(Records from a dataset)
● ● ● ● ● ● ●

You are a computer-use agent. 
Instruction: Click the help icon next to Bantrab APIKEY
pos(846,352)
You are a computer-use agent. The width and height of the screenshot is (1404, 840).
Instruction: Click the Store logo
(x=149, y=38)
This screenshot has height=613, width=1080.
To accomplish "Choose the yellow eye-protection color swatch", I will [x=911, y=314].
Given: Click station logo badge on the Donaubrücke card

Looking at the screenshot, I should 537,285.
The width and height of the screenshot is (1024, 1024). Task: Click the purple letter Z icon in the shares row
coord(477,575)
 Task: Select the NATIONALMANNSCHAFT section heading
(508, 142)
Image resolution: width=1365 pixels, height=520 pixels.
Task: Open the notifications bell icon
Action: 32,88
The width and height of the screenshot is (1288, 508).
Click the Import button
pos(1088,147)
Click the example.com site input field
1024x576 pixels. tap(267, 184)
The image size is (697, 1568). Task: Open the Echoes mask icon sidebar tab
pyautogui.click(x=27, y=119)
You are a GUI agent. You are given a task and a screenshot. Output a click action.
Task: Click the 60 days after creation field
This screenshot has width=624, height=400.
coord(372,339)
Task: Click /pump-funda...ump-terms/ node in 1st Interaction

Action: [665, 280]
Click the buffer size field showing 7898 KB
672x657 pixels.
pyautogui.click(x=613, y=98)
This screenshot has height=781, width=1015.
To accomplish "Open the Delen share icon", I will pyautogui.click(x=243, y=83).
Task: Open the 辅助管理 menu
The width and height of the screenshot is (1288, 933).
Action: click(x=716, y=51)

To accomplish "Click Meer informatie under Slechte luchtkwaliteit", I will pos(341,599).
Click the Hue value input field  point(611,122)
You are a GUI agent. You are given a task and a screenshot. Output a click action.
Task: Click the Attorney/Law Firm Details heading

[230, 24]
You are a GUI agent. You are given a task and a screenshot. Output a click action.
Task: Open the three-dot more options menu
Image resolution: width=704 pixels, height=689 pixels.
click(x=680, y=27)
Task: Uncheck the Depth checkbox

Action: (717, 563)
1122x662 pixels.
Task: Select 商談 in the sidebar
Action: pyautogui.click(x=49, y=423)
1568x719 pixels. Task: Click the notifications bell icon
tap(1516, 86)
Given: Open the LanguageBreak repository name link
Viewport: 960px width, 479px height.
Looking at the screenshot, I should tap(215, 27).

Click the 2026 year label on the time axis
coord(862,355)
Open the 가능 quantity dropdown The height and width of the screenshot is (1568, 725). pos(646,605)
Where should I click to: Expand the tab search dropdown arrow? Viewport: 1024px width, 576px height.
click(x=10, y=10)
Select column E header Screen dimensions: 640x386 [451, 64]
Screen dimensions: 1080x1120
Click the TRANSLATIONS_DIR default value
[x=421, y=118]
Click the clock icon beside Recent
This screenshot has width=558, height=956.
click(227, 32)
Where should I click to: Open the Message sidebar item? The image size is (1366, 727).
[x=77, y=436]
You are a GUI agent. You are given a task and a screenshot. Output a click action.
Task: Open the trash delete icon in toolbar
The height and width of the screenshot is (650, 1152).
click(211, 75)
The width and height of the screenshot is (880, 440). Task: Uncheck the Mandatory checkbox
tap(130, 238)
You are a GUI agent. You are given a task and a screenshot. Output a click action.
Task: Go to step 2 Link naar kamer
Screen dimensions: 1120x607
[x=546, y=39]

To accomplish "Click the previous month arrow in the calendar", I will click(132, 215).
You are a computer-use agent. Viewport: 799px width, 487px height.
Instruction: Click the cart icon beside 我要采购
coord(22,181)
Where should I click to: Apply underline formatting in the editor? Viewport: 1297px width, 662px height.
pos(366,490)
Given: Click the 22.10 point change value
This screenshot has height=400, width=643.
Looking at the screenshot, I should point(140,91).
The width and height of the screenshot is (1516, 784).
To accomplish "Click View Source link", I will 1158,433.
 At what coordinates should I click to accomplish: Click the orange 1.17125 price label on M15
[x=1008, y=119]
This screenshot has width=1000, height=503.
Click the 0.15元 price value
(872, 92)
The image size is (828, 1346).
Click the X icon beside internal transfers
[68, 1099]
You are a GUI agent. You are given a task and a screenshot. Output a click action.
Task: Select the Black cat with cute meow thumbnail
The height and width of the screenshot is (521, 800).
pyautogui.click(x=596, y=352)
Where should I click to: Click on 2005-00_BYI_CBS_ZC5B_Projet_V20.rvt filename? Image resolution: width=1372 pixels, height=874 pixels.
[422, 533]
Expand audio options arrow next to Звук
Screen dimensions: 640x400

● ● ● ● ● ● ●

- _Task requirements_:
The full set of entries should be transcribed exactly.

- _Response_:
You are a computer-use agent. 
Instruction: Click the help icon next to Bantrab APIKEY
pos(846,352)
You are a computer-use agent. The width and height of the screenshot is (1404, 840).
Instruction: Click the Store logo
(x=149, y=38)
This screenshot has height=613, width=1080.
To accomplish "Choose the yellow eye-protection color swatch", I will [x=911, y=314].
Given: Click station logo badge on the Donaubrücke card

Looking at the screenshot, I should 537,285.
The width and height of the screenshot is (1024, 1024). Task: Click the purple letter Z icon in the shares row
coord(477,575)
 Task: Select the NATIONALMANNSCHAFT section heading
(508, 142)
Image resolution: width=1365 pixels, height=520 pixels.
Task: Open the notifications bell icon
Action: 32,88
The width and height of the screenshot is (1288, 508).
Click the Import button
pos(1088,147)
Click the example.com site input field
1024x576 pixels. tap(267, 184)
The image size is (697, 1568). Task: Open the Echoes mask icon sidebar tab
pyautogui.click(x=27, y=119)
You are a GUI agent. You are given a task and a screenshot. Output a click action.
Task: Click the 60 days after creation field
This screenshot has width=624, height=400.
coord(372,339)
Task: Click /pump-funda...ump-terms/ node in 1st Interaction

Action: [665, 280]
Click the buffer size field showing 7898 KB
672x657 pixels.
pyautogui.click(x=613, y=98)
This screenshot has height=781, width=1015.
To accomplish "Open the Delen share icon", I will pyautogui.click(x=243, y=83).
Task: Open the 辅助管理 menu
The width and height of the screenshot is (1288, 933).
Action: click(x=716, y=51)

To accomplish "Click Meer informatie under Slechte luchtkwaliteit", I will pos(341,599).
Click the Hue value input field  point(611,122)
You are a GUI agent. You are given a task and a screenshot. Output a click action.
Task: Click the Attorney/Law Firm Details heading

[230, 24]
You are a GUI agent. You are given a task and a screenshot. Output a click action.
Task: Open the three-dot more options menu
Image resolution: width=704 pixels, height=689 pixels.
click(x=680, y=27)
Task: Uncheck the Depth checkbox

Action: (717, 563)
1122x662 pixels.
Task: Select 商談 in the sidebar
Action: pyautogui.click(x=49, y=423)
1568x719 pixels. Task: Click the notifications bell icon
tap(1516, 86)
Given: Open the LanguageBreak repository name link
Viewport: 960px width, 479px height.
Looking at the screenshot, I should tap(215, 27).

Click the 2026 year label on the time axis
coord(862,355)
Open the 가능 quantity dropdown The height and width of the screenshot is (1568, 725). pos(646,605)
Where should I click to: Expand the tab search dropdown arrow? Viewport: 1024px width, 576px height.
click(x=10, y=10)
Select column E header Screen dimensions: 640x386 [451, 64]
Screen dimensions: 1080x1120
Click the TRANSLATIONS_DIR default value
[x=421, y=118]
Click the clock icon beside Recent
This screenshot has width=558, height=956.
click(227, 32)
Where should I click to: Open the Message sidebar item? The image size is (1366, 727).
[x=77, y=436]
You are a GUI agent. You are given a task and a screenshot. Output a click action.
Task: Open the trash delete icon in toolbar
The height and width of the screenshot is (650, 1152).
click(211, 75)
The width and height of the screenshot is (880, 440). Task: Uncheck the Mandatory checkbox
tap(130, 238)
You are a GUI agent. You are given a task and a screenshot. Output a click action.
Task: Go to step 2 Link naar kamer
Screen dimensions: 1120x607
[x=546, y=39]

To accomplish "Click the previous month arrow in the calendar", I will click(132, 215).
You are a computer-use agent. Viewport: 799px width, 487px height.
Instruction: Click the cart icon beside 我要采购
coord(22,181)
Where should I click to: Apply underline formatting in the editor? Viewport: 1297px width, 662px height.
pos(366,490)
Given: Click the 22.10 point change value
This screenshot has height=400, width=643.
Looking at the screenshot, I should point(140,91).
The width and height of the screenshot is (1516, 784).
To accomplish "Click View Source link", I will 1158,433.
 At what coordinates should I click to accomplish: Click the orange 1.17125 price label on M15
[x=1008, y=119]
This screenshot has width=1000, height=503.
Click the 0.15元 price value
(872, 92)
The image size is (828, 1346).
Click the X icon beside internal transfers
[68, 1099]
You are a GUI agent. You are given a task and a screenshot. Output a click action.
Task: Select the Black cat with cute meow thumbnail
The height and width of the screenshot is (521, 800).
pyautogui.click(x=596, y=352)
Where should I click to: Click on 2005-00_BYI_CBS_ZC5B_Projet_V20.rvt filename? Image resolution: width=1372 pixels, height=874 pixels.
[422, 533]
Expand audio options arrow next to Звук
Screen dimensions: 640x400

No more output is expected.